Unifying Observability Data
Let’s consider the key types of observability data that any lakehouse must be capable of ingesting to support the analytics needs of a modern digital business.
- Logs are the highest volume and often most detailed data that organizations capture for analytics projects or querying. Logs provide vital insights to verify new code deployments for quality and security, identify the root causes of performance issues in infrastructure and applications, investigate malicious activity such as a cyberattack and support various ways of optimizing digital services.
- Metrics are the quantitative measurements of application performance or user experience that are calculated or aggregated over time to feed into observability-driven analytics. The challenge is that aggregating metrics in traditional data warehouse environments can create a loss of fidelity and make it more difficult for analysts to understand the relevance of data. There’s also a potential scalability challenge with metrics in the context of microservices architectures. As digital services environments become increasingly distributed and are broken into smaller pieces, the sheer scale and volume of the relationships among data from different sources is too much for traditional metrics databases to capture. Only a data lakehouse can handle such high-cardinality data without losing fidelity.
- Traces are the data source that reveals the end-to-end path a transaction takes across applications, services and infrastructure. With access to the traces across all services in their hybrid and multicloud technology stack, developers can better understand the dependencies they contain and more effectively debug applications in production. Cloud native architectures built on Kubernetes, however, greatly increase the length of traces and the number of spans they contain, as there are more hops and additional tiers such as service meshes to consider. A data lakehouse can be architected such that teams can better track these lengthy, distributed traces without losing data fidelity or context.
There are many other sources of data beyond metrics, logs, and traces that can provide additional insight and context to make analytics more precise. For example, organizations can derive dependencies and application topology from logs and traces.
If DevOps teams can build a real-time topology map of their digital services environment and feed this data into a lakehouse alongside metrics, logs and traces, it can provide critical context about the dynamic relationships between application components across all tiers. This provides centralized situational awareness that enables DevOps teams to raise queries about the way their multicloud environments work so they can understand how to optimize them more effectively.

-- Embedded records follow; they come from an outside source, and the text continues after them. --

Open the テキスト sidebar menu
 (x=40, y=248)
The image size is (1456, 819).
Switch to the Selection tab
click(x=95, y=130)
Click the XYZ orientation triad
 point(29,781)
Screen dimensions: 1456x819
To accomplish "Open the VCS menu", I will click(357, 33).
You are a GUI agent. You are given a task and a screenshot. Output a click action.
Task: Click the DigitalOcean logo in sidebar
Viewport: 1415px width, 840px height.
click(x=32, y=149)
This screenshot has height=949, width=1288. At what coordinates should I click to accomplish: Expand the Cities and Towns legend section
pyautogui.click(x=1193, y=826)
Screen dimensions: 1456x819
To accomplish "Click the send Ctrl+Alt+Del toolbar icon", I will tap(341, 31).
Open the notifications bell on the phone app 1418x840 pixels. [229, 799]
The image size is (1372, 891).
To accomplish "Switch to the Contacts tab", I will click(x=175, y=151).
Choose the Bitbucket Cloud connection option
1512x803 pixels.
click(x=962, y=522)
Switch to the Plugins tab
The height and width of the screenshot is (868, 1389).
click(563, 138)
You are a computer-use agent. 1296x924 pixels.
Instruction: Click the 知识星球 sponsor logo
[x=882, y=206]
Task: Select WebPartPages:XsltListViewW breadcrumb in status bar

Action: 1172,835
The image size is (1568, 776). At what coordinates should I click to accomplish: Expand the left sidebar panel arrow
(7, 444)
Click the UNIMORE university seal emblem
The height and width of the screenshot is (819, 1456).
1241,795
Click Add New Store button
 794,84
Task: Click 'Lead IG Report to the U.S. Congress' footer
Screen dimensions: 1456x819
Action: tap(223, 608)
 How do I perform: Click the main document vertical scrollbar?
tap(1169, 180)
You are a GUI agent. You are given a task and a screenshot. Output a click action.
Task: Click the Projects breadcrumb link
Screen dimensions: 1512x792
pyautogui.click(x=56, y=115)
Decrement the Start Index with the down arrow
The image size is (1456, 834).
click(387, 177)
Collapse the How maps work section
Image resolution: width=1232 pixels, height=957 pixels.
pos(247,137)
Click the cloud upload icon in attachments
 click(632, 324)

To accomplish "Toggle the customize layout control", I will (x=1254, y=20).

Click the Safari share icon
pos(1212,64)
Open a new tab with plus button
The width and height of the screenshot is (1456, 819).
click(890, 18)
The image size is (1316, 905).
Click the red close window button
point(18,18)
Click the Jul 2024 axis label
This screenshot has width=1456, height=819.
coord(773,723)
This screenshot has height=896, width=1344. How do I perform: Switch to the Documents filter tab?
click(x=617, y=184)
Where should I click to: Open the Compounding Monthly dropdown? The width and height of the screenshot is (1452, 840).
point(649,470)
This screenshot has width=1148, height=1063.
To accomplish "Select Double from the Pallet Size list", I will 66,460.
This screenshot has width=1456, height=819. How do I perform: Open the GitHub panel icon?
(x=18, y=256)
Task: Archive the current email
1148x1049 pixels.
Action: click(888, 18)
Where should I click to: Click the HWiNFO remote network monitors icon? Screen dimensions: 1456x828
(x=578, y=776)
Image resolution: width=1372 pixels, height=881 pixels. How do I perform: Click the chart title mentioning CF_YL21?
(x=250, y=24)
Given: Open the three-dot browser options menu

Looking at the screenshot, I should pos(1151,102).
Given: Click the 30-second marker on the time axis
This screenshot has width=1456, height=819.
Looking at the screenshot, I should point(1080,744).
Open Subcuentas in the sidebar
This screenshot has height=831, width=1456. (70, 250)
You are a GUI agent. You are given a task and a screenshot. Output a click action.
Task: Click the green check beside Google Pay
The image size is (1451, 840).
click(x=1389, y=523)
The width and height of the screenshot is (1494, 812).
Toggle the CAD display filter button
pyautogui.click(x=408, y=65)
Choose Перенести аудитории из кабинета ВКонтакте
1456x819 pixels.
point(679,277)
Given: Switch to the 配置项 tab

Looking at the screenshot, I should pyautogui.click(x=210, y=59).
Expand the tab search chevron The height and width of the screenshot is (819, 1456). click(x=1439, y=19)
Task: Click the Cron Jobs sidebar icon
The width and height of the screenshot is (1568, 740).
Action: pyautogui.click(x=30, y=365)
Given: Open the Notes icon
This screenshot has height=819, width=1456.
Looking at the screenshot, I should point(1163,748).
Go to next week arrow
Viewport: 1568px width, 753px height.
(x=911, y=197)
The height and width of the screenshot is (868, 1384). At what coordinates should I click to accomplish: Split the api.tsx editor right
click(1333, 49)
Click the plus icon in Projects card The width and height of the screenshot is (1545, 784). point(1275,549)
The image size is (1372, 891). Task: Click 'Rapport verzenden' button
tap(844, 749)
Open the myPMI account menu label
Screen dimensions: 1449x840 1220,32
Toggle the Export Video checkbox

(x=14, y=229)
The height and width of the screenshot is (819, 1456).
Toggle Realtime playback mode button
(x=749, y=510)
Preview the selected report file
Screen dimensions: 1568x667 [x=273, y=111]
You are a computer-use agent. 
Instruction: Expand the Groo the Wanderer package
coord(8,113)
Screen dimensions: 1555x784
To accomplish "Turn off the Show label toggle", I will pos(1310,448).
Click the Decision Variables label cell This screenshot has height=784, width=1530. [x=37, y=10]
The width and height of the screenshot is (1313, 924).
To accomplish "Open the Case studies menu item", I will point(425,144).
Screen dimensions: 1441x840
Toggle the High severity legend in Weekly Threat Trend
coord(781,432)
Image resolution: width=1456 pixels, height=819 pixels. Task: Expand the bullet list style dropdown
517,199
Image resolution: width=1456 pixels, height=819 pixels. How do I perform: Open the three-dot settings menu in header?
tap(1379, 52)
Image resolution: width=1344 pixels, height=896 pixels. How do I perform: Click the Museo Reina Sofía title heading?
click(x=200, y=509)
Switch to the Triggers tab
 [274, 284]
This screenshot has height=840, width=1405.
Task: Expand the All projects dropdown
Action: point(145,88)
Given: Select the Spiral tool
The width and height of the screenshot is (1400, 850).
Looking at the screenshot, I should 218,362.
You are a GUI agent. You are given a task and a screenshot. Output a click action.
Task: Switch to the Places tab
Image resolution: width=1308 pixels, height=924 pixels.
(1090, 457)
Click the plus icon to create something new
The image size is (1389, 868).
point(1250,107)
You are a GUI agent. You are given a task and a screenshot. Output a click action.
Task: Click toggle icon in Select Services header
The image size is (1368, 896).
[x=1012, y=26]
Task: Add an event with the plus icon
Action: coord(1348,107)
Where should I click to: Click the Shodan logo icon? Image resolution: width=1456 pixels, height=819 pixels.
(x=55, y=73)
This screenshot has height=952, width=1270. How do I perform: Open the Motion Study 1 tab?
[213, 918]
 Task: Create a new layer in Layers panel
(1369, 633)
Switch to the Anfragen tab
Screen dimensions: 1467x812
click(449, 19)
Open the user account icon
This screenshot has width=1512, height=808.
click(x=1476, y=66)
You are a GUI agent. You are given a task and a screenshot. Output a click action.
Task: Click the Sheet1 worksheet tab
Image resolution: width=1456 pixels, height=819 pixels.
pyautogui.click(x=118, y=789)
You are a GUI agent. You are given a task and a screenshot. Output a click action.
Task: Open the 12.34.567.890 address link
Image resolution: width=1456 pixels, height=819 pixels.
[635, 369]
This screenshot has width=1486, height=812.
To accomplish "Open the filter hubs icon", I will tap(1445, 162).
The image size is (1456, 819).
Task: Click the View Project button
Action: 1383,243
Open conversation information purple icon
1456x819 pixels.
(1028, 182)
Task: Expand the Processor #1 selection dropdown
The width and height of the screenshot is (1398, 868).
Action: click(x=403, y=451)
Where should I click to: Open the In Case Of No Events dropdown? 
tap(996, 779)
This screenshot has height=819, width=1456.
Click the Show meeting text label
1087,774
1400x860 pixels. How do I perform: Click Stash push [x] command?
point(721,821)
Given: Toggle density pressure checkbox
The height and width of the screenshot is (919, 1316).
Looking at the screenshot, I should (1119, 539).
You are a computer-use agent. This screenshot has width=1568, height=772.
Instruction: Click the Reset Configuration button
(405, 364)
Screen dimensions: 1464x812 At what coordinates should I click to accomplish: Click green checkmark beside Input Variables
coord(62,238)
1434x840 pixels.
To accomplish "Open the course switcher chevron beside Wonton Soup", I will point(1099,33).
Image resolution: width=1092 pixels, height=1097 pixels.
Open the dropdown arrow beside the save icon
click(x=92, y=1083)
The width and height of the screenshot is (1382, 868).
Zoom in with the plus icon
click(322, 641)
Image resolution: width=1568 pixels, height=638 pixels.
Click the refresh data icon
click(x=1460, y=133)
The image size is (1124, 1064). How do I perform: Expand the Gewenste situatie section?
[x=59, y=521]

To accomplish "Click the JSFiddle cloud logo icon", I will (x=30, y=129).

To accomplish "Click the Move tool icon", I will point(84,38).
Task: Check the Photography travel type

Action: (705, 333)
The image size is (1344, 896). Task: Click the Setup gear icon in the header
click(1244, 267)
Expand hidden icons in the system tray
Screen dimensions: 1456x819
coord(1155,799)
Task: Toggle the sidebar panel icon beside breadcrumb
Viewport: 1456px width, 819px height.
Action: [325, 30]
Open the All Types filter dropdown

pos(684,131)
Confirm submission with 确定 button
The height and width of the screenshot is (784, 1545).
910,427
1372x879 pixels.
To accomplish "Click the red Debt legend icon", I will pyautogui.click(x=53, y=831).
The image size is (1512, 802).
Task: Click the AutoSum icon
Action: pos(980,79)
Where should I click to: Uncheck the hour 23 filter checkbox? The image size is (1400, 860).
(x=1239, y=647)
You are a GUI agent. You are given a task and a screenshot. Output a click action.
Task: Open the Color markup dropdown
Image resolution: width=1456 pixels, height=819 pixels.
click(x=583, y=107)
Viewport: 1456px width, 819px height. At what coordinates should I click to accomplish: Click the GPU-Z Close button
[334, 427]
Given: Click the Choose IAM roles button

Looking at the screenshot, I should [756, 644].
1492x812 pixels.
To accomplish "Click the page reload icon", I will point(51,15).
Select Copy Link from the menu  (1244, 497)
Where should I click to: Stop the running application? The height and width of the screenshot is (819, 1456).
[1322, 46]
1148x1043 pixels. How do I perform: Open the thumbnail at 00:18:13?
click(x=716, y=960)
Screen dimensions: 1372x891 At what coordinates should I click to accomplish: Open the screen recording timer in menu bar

User session data can also be used to gain a better understanding of how customers interact with application interfaces so teams can identify where optimization could help.
As digital services environments become more complex and data volumes explode, observability is certainly becoming more challenging. However, it’s also never been more critical. With a data lakehouse-based approach, DevOps teams can finally turn petabytes of high-fidelity data into actionable intelligence without breaking the bank or becoming burnt out in the effort.